Read the material below and tally how many lines hold the word "left", giving the number and nothing else.

*** Begin section ***

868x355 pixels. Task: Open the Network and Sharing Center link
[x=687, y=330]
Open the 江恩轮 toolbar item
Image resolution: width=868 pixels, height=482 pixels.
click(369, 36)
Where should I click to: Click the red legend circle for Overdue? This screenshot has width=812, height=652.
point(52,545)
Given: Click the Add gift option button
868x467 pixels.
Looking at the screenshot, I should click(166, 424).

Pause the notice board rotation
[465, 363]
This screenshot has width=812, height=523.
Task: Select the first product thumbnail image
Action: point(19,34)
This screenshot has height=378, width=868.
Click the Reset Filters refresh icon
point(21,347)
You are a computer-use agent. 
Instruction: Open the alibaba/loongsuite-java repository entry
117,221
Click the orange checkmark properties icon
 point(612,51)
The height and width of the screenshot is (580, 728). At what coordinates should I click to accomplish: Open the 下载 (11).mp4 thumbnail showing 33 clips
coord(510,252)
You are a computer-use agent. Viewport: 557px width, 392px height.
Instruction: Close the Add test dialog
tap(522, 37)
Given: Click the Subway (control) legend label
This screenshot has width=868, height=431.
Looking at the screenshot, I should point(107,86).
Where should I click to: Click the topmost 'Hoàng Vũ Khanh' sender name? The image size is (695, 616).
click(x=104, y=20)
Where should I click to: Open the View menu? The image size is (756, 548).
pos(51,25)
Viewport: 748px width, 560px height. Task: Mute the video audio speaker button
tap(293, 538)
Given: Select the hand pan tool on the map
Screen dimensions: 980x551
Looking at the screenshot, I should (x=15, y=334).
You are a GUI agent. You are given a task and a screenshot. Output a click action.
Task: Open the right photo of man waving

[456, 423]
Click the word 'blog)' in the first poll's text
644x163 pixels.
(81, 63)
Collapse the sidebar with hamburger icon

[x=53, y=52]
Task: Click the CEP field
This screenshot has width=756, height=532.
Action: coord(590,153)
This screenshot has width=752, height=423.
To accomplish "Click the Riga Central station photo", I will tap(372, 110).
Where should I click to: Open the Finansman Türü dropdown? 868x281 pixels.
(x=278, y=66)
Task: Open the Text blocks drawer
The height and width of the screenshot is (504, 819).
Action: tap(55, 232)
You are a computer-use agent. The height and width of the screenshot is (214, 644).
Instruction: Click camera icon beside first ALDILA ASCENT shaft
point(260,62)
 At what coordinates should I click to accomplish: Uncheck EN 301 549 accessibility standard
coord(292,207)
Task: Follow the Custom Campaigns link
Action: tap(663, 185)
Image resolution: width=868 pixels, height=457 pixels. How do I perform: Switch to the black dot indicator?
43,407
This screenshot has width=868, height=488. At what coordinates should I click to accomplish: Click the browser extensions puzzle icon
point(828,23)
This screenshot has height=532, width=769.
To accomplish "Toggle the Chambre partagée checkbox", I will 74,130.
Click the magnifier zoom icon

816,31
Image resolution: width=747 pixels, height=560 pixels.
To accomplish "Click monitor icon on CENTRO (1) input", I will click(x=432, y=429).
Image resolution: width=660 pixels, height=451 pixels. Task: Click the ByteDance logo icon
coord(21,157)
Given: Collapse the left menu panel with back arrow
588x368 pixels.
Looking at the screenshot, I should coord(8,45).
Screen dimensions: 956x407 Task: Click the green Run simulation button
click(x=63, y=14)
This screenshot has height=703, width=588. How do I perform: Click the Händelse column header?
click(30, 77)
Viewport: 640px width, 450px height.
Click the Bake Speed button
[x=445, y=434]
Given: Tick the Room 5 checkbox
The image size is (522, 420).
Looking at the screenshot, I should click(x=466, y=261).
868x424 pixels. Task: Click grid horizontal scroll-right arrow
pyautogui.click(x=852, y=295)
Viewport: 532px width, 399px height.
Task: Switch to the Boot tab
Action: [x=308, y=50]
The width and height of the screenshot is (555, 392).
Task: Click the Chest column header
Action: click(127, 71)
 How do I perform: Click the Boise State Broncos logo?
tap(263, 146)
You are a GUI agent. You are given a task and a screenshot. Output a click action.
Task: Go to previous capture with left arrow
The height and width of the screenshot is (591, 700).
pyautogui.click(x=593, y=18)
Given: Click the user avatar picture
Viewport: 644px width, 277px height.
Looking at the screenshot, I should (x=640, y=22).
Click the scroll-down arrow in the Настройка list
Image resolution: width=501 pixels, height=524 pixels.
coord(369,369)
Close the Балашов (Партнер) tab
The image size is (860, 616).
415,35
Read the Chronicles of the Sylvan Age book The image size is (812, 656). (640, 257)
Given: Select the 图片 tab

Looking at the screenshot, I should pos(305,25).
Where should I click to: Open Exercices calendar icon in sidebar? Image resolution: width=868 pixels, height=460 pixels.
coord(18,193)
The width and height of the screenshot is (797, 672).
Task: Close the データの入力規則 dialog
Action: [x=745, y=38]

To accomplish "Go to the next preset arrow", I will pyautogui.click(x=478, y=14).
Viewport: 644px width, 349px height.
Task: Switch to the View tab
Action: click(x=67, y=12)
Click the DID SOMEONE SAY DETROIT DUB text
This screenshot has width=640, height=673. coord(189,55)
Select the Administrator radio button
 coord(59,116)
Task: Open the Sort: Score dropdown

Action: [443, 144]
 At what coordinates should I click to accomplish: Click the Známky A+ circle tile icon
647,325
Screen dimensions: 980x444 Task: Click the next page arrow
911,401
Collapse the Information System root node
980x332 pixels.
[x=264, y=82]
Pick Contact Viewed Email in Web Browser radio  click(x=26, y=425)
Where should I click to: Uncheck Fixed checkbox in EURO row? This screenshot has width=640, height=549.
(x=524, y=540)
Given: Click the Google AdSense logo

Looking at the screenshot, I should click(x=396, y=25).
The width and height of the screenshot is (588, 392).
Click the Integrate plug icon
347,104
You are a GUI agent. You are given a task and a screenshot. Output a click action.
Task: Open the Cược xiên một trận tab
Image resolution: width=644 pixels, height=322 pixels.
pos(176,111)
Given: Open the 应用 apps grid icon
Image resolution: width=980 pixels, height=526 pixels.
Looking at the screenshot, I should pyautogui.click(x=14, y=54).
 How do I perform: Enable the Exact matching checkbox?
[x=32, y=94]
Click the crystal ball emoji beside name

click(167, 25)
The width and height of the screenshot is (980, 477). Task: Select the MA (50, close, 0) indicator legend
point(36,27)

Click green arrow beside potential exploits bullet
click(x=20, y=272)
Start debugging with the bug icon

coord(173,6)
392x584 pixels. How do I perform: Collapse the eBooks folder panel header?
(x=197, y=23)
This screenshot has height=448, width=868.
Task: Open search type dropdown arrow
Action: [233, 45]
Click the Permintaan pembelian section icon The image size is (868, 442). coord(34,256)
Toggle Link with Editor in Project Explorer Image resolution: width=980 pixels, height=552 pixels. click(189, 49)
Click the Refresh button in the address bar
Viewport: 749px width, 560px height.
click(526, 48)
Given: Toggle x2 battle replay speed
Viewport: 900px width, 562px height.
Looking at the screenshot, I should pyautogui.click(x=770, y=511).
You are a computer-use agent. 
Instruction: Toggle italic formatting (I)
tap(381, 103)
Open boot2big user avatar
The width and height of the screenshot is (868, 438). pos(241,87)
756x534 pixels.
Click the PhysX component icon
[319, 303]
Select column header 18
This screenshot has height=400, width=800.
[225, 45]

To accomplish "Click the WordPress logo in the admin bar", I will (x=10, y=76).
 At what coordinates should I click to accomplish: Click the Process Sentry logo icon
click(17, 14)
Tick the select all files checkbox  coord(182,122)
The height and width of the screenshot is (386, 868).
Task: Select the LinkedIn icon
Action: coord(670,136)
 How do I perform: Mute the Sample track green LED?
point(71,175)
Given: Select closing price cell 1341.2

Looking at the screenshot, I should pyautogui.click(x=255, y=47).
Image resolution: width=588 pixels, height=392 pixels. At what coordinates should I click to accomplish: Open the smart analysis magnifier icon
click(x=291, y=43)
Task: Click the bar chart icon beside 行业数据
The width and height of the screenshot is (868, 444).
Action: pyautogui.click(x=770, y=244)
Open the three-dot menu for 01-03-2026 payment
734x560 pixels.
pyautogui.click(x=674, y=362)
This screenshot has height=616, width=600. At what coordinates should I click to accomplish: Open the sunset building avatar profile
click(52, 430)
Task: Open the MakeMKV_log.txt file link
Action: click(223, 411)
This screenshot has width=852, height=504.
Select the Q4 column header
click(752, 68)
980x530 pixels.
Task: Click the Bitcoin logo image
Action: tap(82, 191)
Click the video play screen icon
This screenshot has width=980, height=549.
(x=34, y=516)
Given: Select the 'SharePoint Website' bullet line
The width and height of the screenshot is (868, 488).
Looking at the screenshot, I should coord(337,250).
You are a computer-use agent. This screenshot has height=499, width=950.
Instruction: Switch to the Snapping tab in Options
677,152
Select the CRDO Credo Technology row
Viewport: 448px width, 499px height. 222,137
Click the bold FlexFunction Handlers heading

*** End section ***

ANSWER TO THIS PROBLEM » 2